§ PROVIDED MATERIAL:
— start —

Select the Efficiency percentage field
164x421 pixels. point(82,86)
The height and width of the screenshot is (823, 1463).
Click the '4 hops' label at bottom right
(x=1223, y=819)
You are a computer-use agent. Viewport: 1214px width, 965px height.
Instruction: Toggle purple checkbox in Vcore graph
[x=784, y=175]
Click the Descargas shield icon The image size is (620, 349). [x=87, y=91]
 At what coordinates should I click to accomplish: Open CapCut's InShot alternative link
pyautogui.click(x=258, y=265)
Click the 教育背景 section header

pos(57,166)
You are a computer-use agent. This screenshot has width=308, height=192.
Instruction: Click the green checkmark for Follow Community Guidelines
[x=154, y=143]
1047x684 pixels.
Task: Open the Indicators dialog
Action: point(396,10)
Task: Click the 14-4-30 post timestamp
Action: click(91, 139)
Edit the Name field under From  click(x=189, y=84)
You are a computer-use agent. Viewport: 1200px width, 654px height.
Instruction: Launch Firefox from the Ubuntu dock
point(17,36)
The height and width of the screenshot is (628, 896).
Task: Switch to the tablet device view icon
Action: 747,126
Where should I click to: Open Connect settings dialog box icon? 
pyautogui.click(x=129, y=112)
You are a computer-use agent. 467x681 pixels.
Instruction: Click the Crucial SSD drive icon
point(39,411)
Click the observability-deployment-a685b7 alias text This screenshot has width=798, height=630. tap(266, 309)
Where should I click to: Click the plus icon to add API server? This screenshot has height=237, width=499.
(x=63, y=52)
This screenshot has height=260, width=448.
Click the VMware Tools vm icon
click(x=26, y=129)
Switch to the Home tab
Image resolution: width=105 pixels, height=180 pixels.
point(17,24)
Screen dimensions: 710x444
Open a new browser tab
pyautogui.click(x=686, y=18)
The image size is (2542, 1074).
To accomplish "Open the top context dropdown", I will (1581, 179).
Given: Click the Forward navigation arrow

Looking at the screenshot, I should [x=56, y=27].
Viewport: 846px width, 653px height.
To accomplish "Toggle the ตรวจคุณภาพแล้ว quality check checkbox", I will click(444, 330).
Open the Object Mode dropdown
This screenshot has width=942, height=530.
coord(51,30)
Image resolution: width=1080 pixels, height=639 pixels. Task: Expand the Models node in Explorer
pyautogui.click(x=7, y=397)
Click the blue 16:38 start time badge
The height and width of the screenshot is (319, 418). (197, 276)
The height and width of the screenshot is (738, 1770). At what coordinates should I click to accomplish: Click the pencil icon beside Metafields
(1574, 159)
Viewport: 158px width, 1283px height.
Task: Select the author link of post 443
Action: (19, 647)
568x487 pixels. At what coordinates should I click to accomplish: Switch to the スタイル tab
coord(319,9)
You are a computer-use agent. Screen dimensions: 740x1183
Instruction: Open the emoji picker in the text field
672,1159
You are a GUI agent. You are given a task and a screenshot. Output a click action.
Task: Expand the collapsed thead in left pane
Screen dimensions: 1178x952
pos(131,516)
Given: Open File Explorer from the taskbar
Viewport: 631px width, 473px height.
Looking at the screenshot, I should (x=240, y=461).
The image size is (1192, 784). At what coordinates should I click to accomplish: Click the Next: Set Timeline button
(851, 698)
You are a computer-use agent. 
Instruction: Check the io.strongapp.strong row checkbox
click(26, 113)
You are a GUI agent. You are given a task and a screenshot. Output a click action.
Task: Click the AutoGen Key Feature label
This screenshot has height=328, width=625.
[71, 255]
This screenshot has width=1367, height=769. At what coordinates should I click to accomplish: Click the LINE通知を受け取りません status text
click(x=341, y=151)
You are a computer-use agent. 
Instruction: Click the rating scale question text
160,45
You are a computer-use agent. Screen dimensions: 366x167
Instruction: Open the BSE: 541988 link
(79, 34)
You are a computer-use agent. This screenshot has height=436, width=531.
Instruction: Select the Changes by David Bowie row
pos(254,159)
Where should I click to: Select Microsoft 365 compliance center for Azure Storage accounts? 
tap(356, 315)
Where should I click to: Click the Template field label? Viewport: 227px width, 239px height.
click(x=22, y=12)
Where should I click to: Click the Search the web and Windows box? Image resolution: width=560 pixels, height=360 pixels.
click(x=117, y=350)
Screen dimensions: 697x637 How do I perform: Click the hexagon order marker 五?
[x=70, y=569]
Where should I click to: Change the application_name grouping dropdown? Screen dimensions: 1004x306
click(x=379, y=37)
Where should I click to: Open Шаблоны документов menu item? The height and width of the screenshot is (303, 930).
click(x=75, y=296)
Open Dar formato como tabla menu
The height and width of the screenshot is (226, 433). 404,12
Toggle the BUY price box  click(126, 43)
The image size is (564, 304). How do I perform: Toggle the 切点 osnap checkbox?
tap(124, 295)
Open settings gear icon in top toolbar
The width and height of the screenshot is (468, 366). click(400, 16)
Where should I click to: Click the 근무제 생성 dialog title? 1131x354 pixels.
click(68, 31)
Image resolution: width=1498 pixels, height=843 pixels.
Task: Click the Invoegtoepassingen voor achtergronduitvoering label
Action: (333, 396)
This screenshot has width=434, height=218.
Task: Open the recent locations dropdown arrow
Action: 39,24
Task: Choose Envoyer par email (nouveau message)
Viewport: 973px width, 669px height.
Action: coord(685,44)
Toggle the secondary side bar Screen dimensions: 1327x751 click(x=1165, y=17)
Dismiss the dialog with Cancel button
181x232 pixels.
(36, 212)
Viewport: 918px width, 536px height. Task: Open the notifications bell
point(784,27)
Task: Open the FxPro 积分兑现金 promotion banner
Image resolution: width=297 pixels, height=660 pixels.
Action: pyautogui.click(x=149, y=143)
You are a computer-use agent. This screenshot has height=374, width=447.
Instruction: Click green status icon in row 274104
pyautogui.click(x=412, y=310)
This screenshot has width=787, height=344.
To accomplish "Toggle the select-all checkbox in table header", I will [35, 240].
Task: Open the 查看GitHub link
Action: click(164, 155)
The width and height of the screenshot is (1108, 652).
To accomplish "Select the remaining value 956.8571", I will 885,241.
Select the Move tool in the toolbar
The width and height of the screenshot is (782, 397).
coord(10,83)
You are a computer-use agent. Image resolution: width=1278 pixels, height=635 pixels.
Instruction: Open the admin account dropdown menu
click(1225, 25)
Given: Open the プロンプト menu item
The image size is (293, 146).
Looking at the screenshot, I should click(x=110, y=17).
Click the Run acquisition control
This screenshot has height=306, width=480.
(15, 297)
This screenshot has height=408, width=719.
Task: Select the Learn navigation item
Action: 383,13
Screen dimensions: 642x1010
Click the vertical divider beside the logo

— end —

§ WHAT IS BEING ASKED: Reproduce all of the items above, swapping "computer-use agent" for "desktop automation agent" wherever it occurs and leaving everything else unchanged.

§ RESULT OF THIS EXERCISE:
Select the Efficiency percentage field
164x421 pixels. point(82,86)
The height and width of the screenshot is (823, 1463).
Click the '4 hops' label at bottom right
(x=1223, y=819)
You are a desktop automation agent. Viewport: 1214px width, 965px height.
Instruction: Toggle purple checkbox in Vcore graph
[x=784, y=175]
Click the Descargas shield icon The image size is (620, 349). [x=87, y=91]
 At what coordinates should I click to accomplish: Open CapCut's InShot alternative link
pyautogui.click(x=258, y=265)
Click the 教育背景 section header

pos(57,166)
You are a desktop automation agent. This screenshot has width=308, height=192.
Instruction: Click the green checkmark for Follow Community Guidelines
[x=154, y=143]
1047x684 pixels.
Task: Open the Indicators dialog
Action: point(396,10)
Task: Click the 14-4-30 post timestamp
Action: click(91, 139)
Edit the Name field under From  click(x=189, y=84)
You are a desktop automation agent. Viewport: 1200px width, 654px height.
Instruction: Launch Firefox from the Ubuntu dock
point(17,36)
The height and width of the screenshot is (628, 896).
Task: Switch to the tablet device view icon
Action: 747,126
Where should I click to: Open Connect settings dialog box icon? 
pyautogui.click(x=129, y=112)
You are a desktop automation agent. 467x681 pixels.
Instruction: Click the Crucial SSD drive icon
point(39,411)
Click the observability-deployment-a685b7 alias text This screenshot has width=798, height=630. tap(266, 309)
Where should I click to: Click the plus icon to add API server? This screenshot has height=237, width=499.
(x=63, y=52)
This screenshot has height=260, width=448.
Click the VMware Tools vm icon
click(x=26, y=129)
Switch to the Home tab
Image resolution: width=105 pixels, height=180 pixels.
point(17,24)
Screen dimensions: 710x444
Open a new browser tab
pyautogui.click(x=686, y=18)
The image size is (2542, 1074).
To accomplish "Open the top context dropdown", I will (1581, 179).
Given: Click the Forward navigation arrow

Looking at the screenshot, I should [x=56, y=27].
Viewport: 846px width, 653px height.
To accomplish "Toggle the ตรวจคุณภาพแล้ว quality check checkbox", I will click(444, 330).
Open the Object Mode dropdown
This screenshot has width=942, height=530.
coord(51,30)
Image resolution: width=1080 pixels, height=639 pixels. Task: Expand the Models node in Explorer
pyautogui.click(x=7, y=397)
Click the blue 16:38 start time badge
The height and width of the screenshot is (319, 418). (197, 276)
The height and width of the screenshot is (738, 1770). At what coordinates should I click to accomplish: Click the pencil icon beside Metafields
(1574, 159)
Viewport: 158px width, 1283px height.
Task: Select the author link of post 443
Action: (19, 647)
568x487 pixels. At what coordinates should I click to accomplish: Switch to the スタイル tab
coord(319,9)
You are a desktop automation agent. Screen dimensions: 740x1183
Instruction: Open the emoji picker in the text field
672,1159
You are a GUI agent. You are given a task and a screenshot. Output a click action.
Task: Expand the collapsed thead in left pane
Screen dimensions: 1178x952
pos(131,516)
Given: Open File Explorer from the taskbar
Viewport: 631px width, 473px height.
Looking at the screenshot, I should (x=240, y=461).
The image size is (1192, 784). At what coordinates should I click to accomplish: Click the Next: Set Timeline button
(851, 698)
You are a desktop automation agent. 
Instruction: Check the io.strongapp.strong row checkbox
click(26, 113)
You are a GUI agent. You are given a task and a screenshot. Output a click action.
Task: Click the AutoGen Key Feature label
This screenshot has height=328, width=625.
[71, 255]
This screenshot has width=1367, height=769. At what coordinates should I click to accomplish: Click the LINE通知を受け取りません status text
click(x=341, y=151)
You are a desktop automation agent. 
Instruction: Click the rating scale question text
160,45
You are a desktop automation agent. Screen dimensions: 366x167
Instruction: Open the BSE: 541988 link
(79, 34)
You are a desktop automation agent. This screenshot has height=436, width=531.
Instruction: Select the Changes by David Bowie row
pos(254,159)
Where should I click to: Select Microsoft 365 compliance center for Azure Storage accounts? 
tap(356, 315)
Where should I click to: Click the Template field label? Viewport: 227px width, 239px height.
click(x=22, y=12)
Where should I click to: Click the Search the web and Windows box? Image resolution: width=560 pixels, height=360 pixels.
click(x=117, y=350)
Screen dimensions: 697x637 How do I perform: Click the hexagon order marker 五?
[x=70, y=569]
Where should I click to: Change the application_name grouping dropdown? Screen dimensions: 1004x306
click(x=379, y=37)
Where should I click to: Open Шаблоны документов menu item? The height and width of the screenshot is (303, 930).
click(x=75, y=296)
Open Dar formato como tabla menu
The height and width of the screenshot is (226, 433). 404,12
Toggle the BUY price box  click(126, 43)
The image size is (564, 304). How do I perform: Toggle the 切点 osnap checkbox?
tap(124, 295)
Open settings gear icon in top toolbar
The width and height of the screenshot is (468, 366). click(400, 16)
Where should I click to: Click the 근무제 생성 dialog title? 1131x354 pixels.
click(68, 31)
Image resolution: width=1498 pixels, height=843 pixels.
Task: Click the Invoegtoepassingen voor achtergronduitvoering label
Action: (333, 396)
This screenshot has width=434, height=218.
Task: Open the recent locations dropdown arrow
Action: 39,24
Task: Choose Envoyer par email (nouveau message)
Viewport: 973px width, 669px height.
Action: coord(685,44)
Toggle the secondary side bar Screen dimensions: 1327x751 click(x=1165, y=17)
Dismiss the dialog with Cancel button
181x232 pixels.
(36, 212)
Viewport: 918px width, 536px height. Task: Open the notifications bell
point(784,27)
Task: Open the FxPro 积分兑现金 promotion banner
Image resolution: width=297 pixels, height=660 pixels.
Action: pyautogui.click(x=149, y=143)
You are a desktop automation agent. This screenshot has height=374, width=447.
Instruction: Click green status icon in row 274104
pyautogui.click(x=412, y=310)
This screenshot has width=787, height=344.
To accomplish "Toggle the select-all checkbox in table header", I will [35, 240].
Task: Open the 查看GitHub link
Action: click(164, 155)
The width and height of the screenshot is (1108, 652).
To accomplish "Select the remaining value 956.8571", I will 885,241.
Select the Move tool in the toolbar
The width and height of the screenshot is (782, 397).
coord(10,83)
You are a desktop automation agent. Image resolution: width=1278 pixels, height=635 pixels.
Instruction: Open the admin account dropdown menu
click(1225, 25)
Given: Open the プロンプト menu item
The image size is (293, 146).
Looking at the screenshot, I should click(x=110, y=17).
Click the Run acquisition control
This screenshot has height=306, width=480.
(15, 297)
This screenshot has height=408, width=719.
Task: Select the Learn navigation item
Action: 383,13
Screen dimensions: 642x1010
Click the vertical divider beside the logo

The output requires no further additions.